## DATA FOR THIS TASK
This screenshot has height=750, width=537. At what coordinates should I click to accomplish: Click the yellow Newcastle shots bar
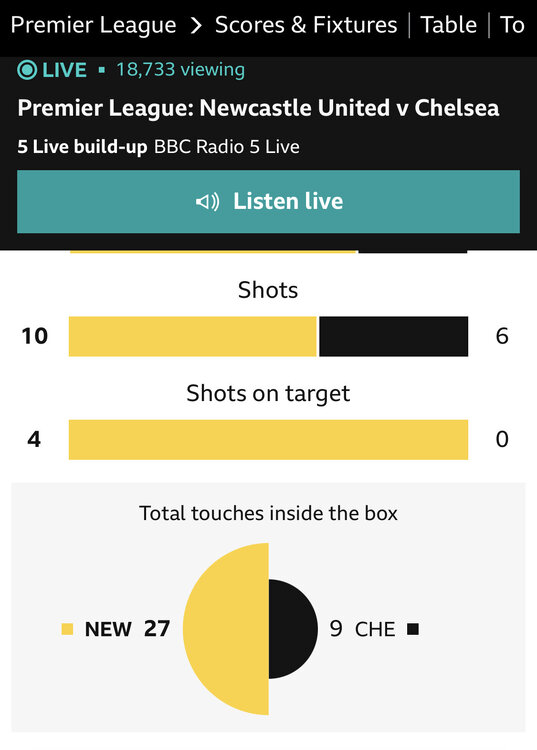coord(193,336)
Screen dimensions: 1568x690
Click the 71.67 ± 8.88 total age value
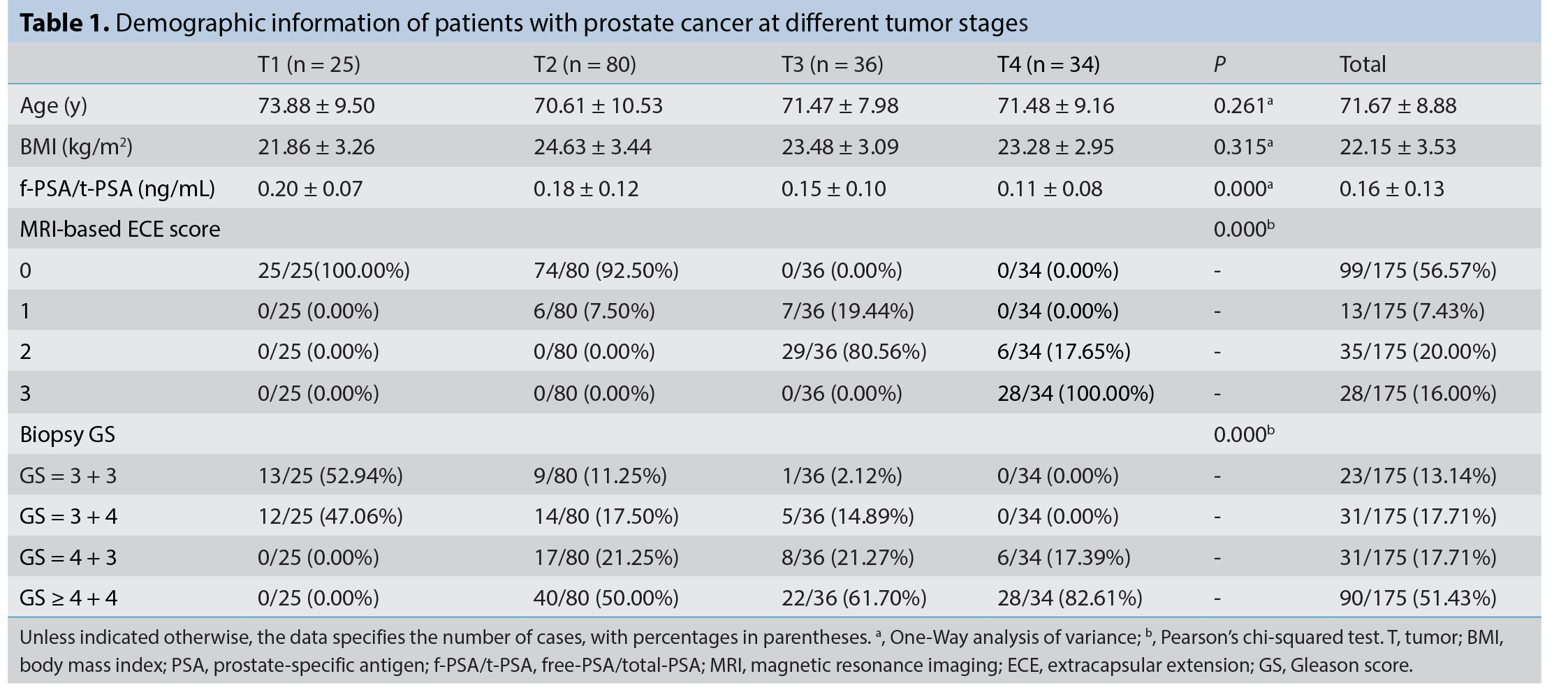(1398, 105)
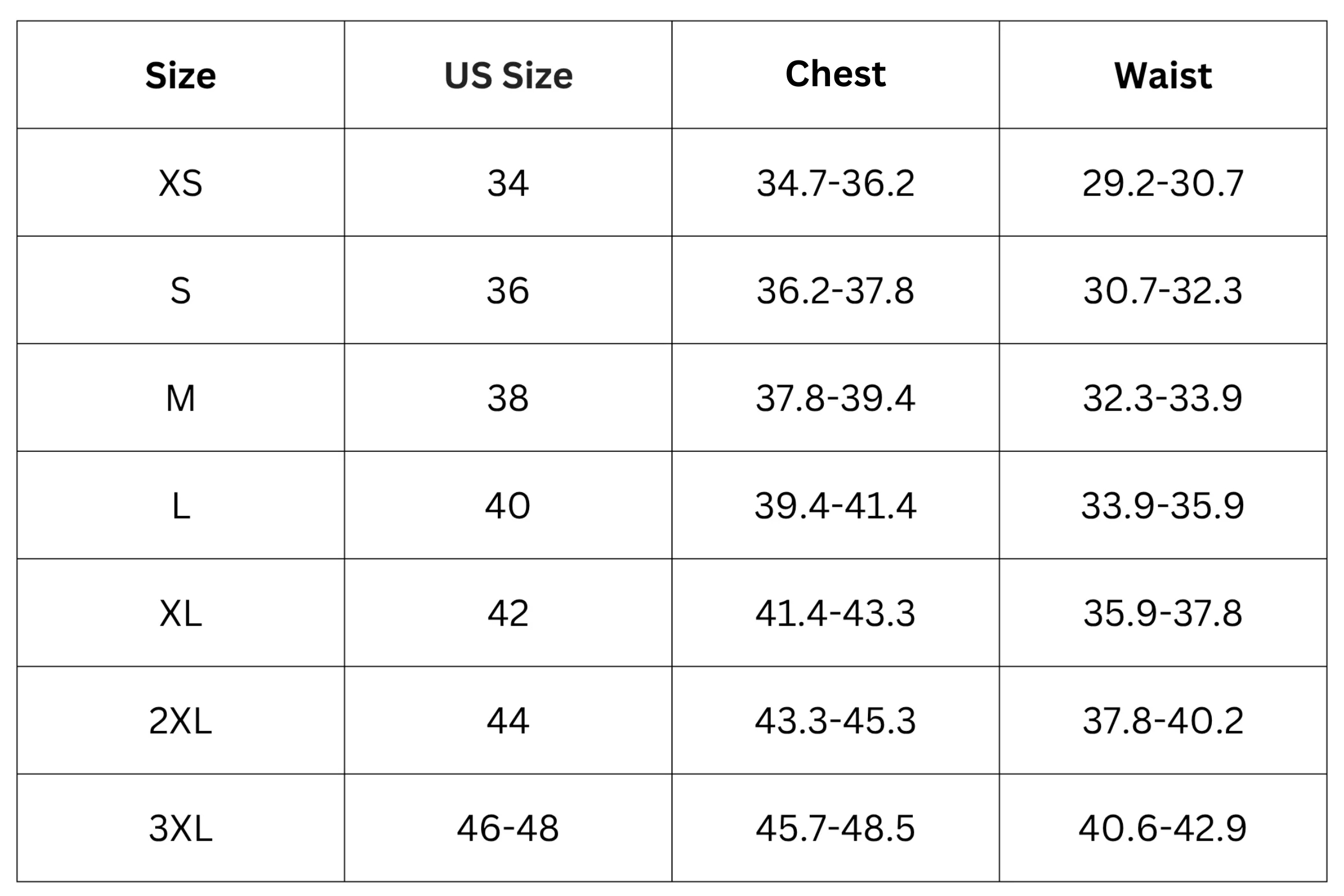Click US size 38 cell
Screen dimensions: 1344x896
pos(508,398)
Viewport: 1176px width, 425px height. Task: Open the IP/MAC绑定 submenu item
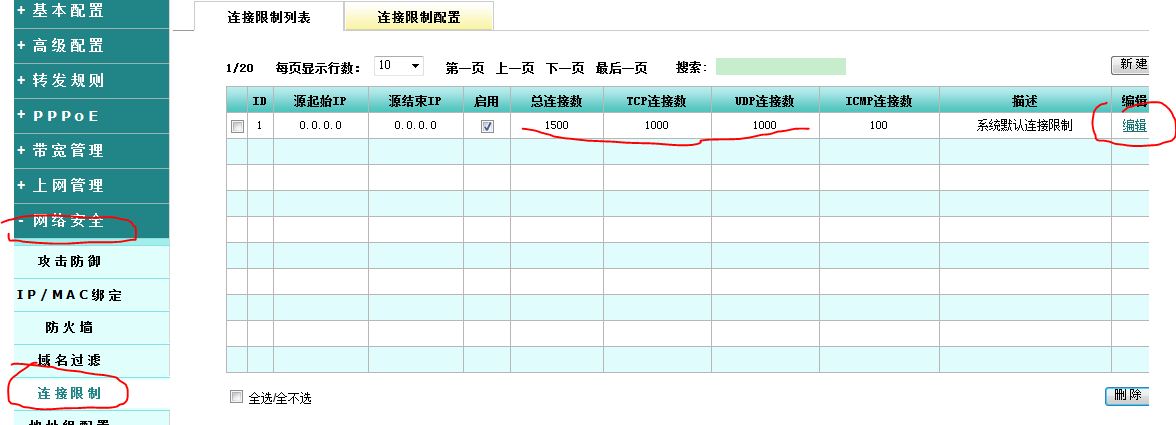pos(69,295)
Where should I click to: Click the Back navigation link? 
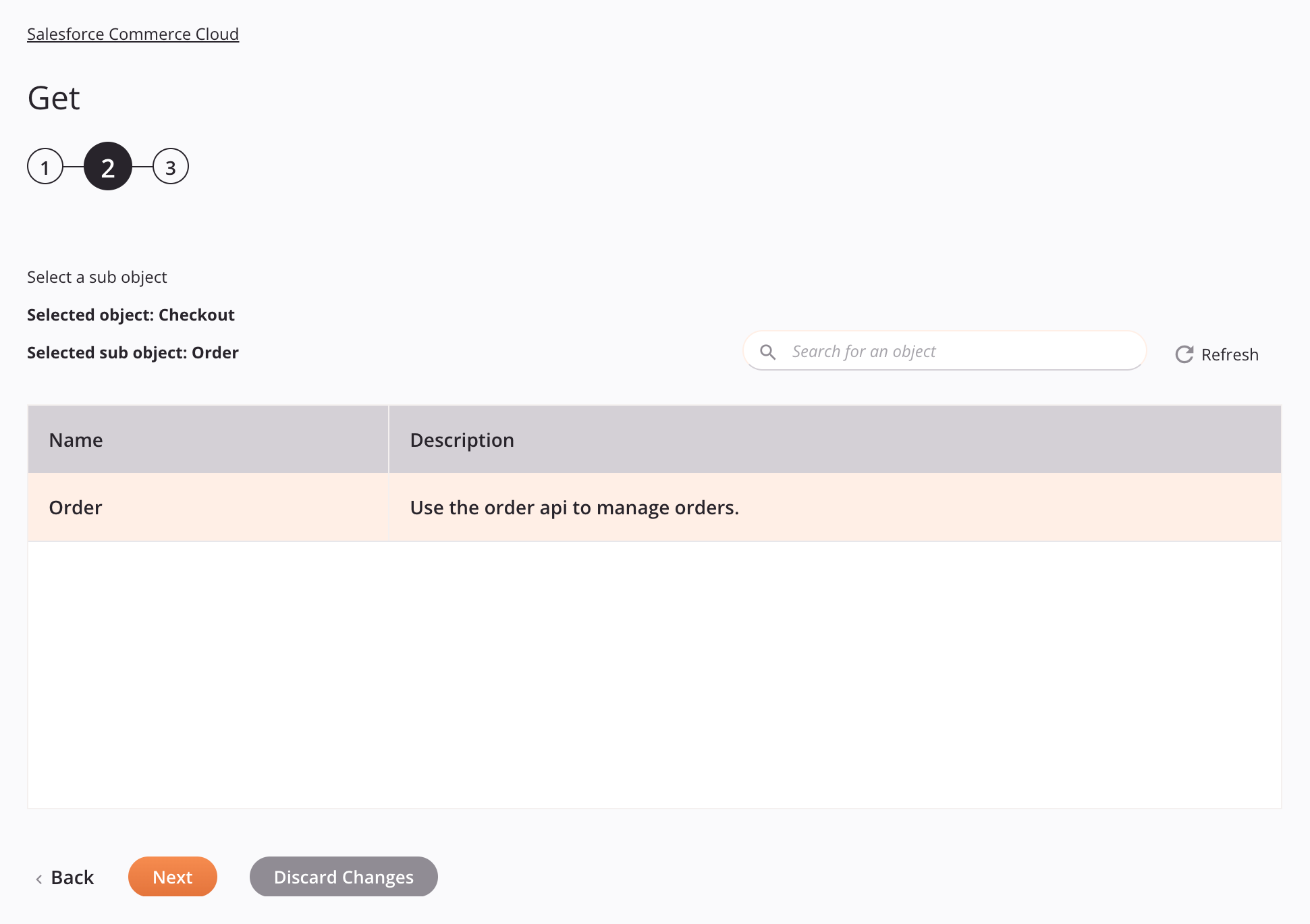coord(64,876)
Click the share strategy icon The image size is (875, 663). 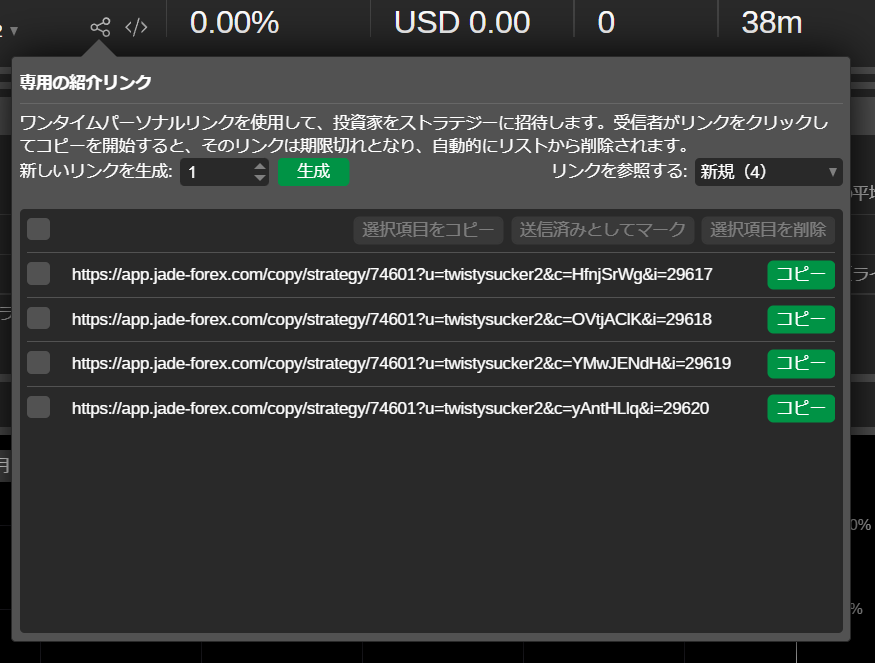coord(100,27)
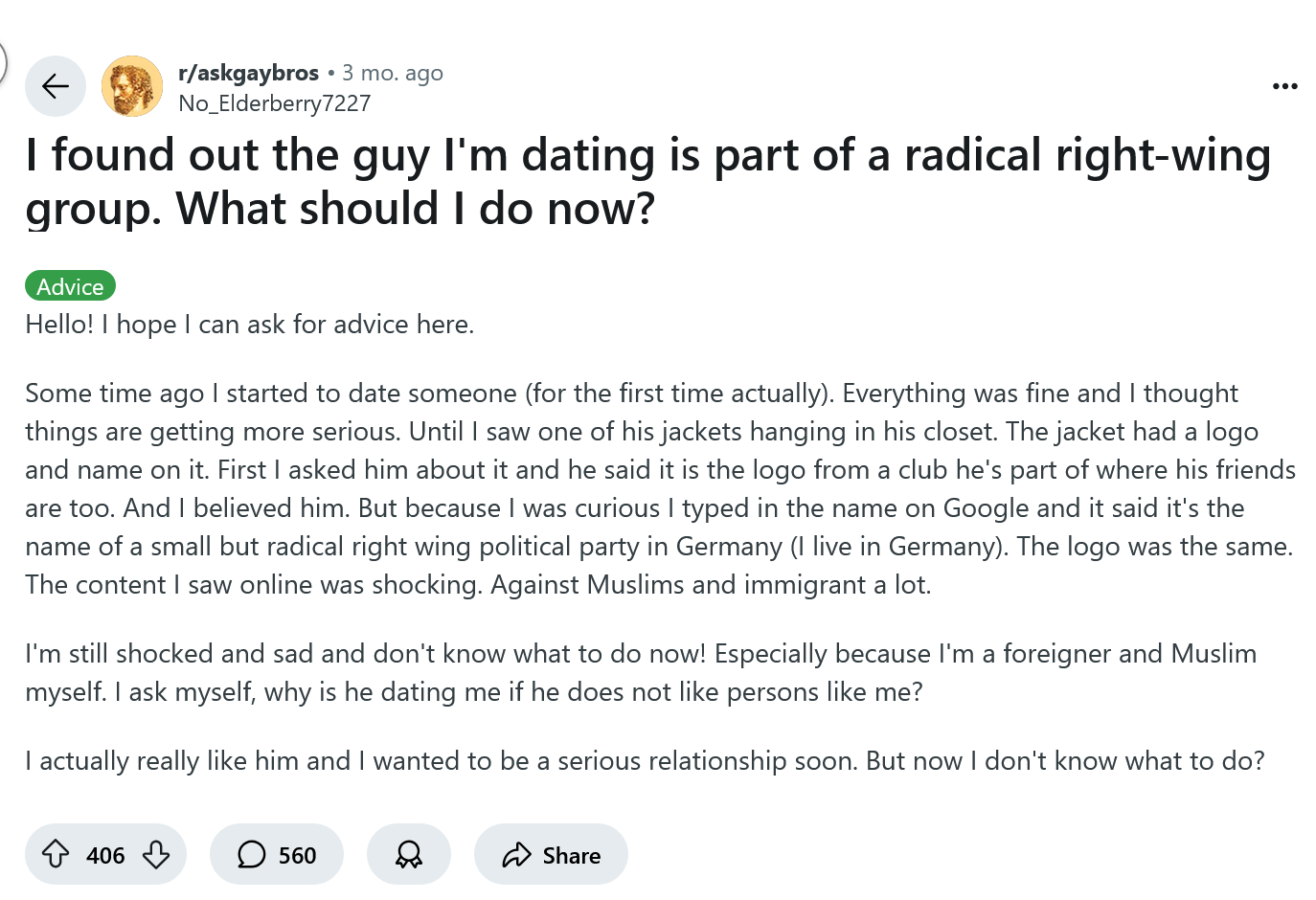This screenshot has height=900, width=1316.
Task: Click the paragraph starting "I'm still shocked"
Action: click(640, 672)
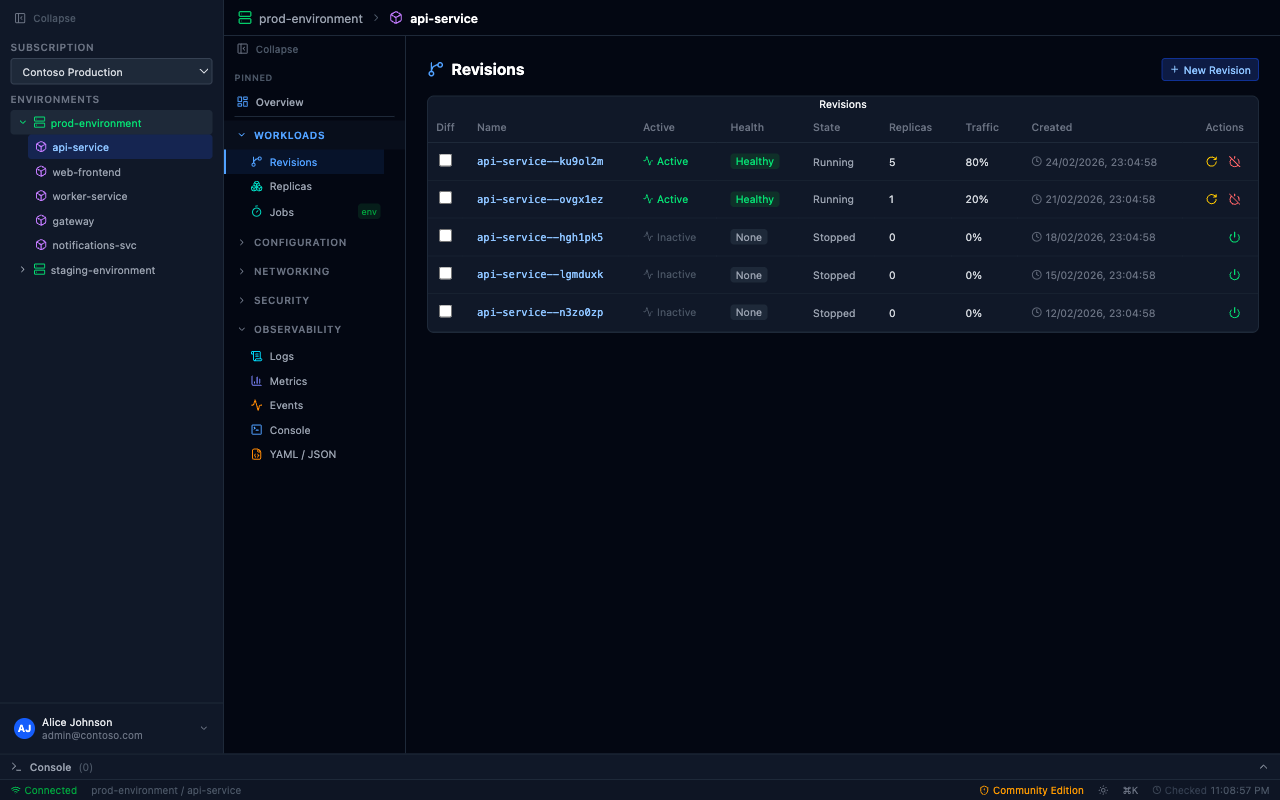
Task: Create a New Revision
Action: (x=1210, y=69)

## EXERCISE INSTRUCTIONS
Lay out the data from its first line through the line holding "pos(508,398)", inclusive, as a Markdown table with the columns Row and Line, skipping any blank lines. Leave the pictures out of it.

## ANSWER
| Row | Line |
|---|---|
| 1 | This screenshot has height=750, width=537. At what coordinates should I click to accomplish: Click the yellow Newcastle shots bar |
| 2 | coord(193,336) |
| 3 | Screen dimensions: 1568x690 |
| 4 | Click the 71.67 ± 8.88 total age value |
| 5 | (1398, 105) |
| 6 | Click US size 38 cell |
| 7 | Screen dimensions: 1344x896 |
| 8 | pos(508,398) |